Toplam Sayfa Görüntüleme Sayısı

7 Ağustos 2019 Çarşamba

İzmihlâl, inhilâl ve yozlaşma...

 
"Hâlimiz bir inhilâl etmiş vücûdun hâlidir
Rûh-ı izmihlâlimiz ahlâkın izmihlâlidir" der millî şairimiz Mehmet Âkif.

Bir çürüme, yokoluş, erime süreci içine düşmüştür, garbın medeniyyet girdabında yüzmeye çalışan toplumlar ve onların özellikle genç nesilleri...

Ahlâkî çöküntü her yer ve seviyede göze çarpıyor. 3.sayfa haberleri adeta bir toplumun sosyolojik gidişatının kamera arkası görüntüleridir. Kamera önünde ne kadar çok albenili vitrinler oluşturularak toplumsal değer normları göklere çıkarılsa da, insanlığın konkordato ilân ettiği, iflas ettiği sahneler, kamera arkası görüntülerinden hafızalara kazınıyor...

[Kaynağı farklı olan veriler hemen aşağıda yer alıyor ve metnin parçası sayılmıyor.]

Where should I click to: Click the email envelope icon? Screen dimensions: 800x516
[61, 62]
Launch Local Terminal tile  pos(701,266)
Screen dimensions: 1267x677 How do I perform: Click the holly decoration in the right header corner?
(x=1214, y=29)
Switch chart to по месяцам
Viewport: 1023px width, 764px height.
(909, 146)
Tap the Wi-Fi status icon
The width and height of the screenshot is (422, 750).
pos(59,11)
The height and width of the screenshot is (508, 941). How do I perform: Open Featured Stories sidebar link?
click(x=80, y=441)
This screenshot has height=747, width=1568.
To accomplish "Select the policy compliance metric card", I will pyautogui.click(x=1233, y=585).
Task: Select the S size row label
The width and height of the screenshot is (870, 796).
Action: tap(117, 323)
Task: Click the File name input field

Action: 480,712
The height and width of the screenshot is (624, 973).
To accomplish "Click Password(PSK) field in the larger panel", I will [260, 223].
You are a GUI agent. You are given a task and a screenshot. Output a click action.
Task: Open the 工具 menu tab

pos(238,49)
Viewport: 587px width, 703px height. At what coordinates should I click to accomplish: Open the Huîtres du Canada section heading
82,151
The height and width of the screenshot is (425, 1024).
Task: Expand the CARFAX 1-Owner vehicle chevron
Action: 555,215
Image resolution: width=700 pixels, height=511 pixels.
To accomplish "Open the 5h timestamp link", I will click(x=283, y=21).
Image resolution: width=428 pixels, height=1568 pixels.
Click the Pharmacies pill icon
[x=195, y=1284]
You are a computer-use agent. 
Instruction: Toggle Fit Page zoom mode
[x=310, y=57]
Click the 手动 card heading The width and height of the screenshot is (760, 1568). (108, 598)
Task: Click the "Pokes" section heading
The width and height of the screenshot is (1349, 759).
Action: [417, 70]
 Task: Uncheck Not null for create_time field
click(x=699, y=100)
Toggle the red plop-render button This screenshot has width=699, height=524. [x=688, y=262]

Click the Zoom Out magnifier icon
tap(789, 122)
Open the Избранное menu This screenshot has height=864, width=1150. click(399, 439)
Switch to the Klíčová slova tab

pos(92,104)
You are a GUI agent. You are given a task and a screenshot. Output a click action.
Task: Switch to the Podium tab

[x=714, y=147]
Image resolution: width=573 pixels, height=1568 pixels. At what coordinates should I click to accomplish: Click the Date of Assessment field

Ardından aşk-ı memnu hikâyelerinin ortaya saçıldığı adlî vak'alardan tutunuz, arsız ve hırsızların minare kılıflamalarına kadar her gün o kadar çok haber akışı seyrine maruz kalınıyorki !

İnsanlığın bu çağda(ş) gidişatı öyle pek de içaçıcı görünmüyor...Bu gidiş felaha/feraha değil, aksine kerahete doğru...

Kırk kilitli kepenkler, güvenlik kameraları, ezberde tutulan yüzlerce şifre, hepsi ama hepsi insanın insandan korunması için değil mi ?

-İnsanlığı bu noktaya iten sebep ne peki ?
-Y o z l a ş m a k...

İnsanlık; eğitimi rafa kaldırıp sadece bilgi ile donatılmış tekno-insan oluşturma çabalarının neticesini yaşıyor desek pek de abartmış olmayız...

Kafaların bilgiyle donatılması, hırsız/arsız/dolandırıcı/sahtekâr/ahlâksız/yalancı... ları daha bir profesyonelleştirmiş gibi değil mi !

Şairin dediği gibi ruhsal çöküş ahlâki çöküntüyü, çözülmüş vücûdu ortaya çıkartıyor.

Garbın (felsefik, kültürel, davranışsal olarak) tektipleştirmeye çalıştığı ve "netvörk" üzerinden yayıp yaygınlaştırdığı sözüm ona popüler (yoz) kültür ile dünya insanlığından  tekno-insan oluşturma çabaları, ahlâkî çöküntüye karşı toplumların bağışık cevap oluşturmasına fırsat bile vermiyor.

Sosyal ağlar, diziler ve yapay zekâ ile desteklenmiş akıllı (!) âlet cebe girince işler çok değişti...Dünya üzerinden hânelere ve ceplere sunulan modellemelere filtre oluşturma şansı olmayınca, egosu şişkin, "ya ben ya hiç" duygusu ile örüntülü "uniform/unicultur"(!) tiplemeler dünya sokaklarına hakim oluyor...

Ahlâkî çürüme (izmihlâl),  elmayı içten kemiren bir kurt gibi toplumu delik-deşik etmeden, genç nesilleri şuurlu bireyler olarak yetiştirmek millî devletlerin sorumluluğudur. Bu durum, doğal gidişatına, kendi hâline bırakılamayacak kadar mühimsenmelidir,  mes'ele milletin istikbâli açısından da önemlidir.

Merhum Mehmet Âkif'in deyişi ile:
"Rûh-ı izmihlâlimiz ahlâkın izmihlâlidir". Öncelik âhlaklı birey yetiştirmek ve onun rûh dünyasını vicdanın kontrolünde zenginleştirmek olmalıdır...Bilgi ve teknoloji ise ancak ahlâklı bireylerin dağarcığında olursa, o vakit insanın ve insanlığın hayrına kullanılabilir, değilse...!?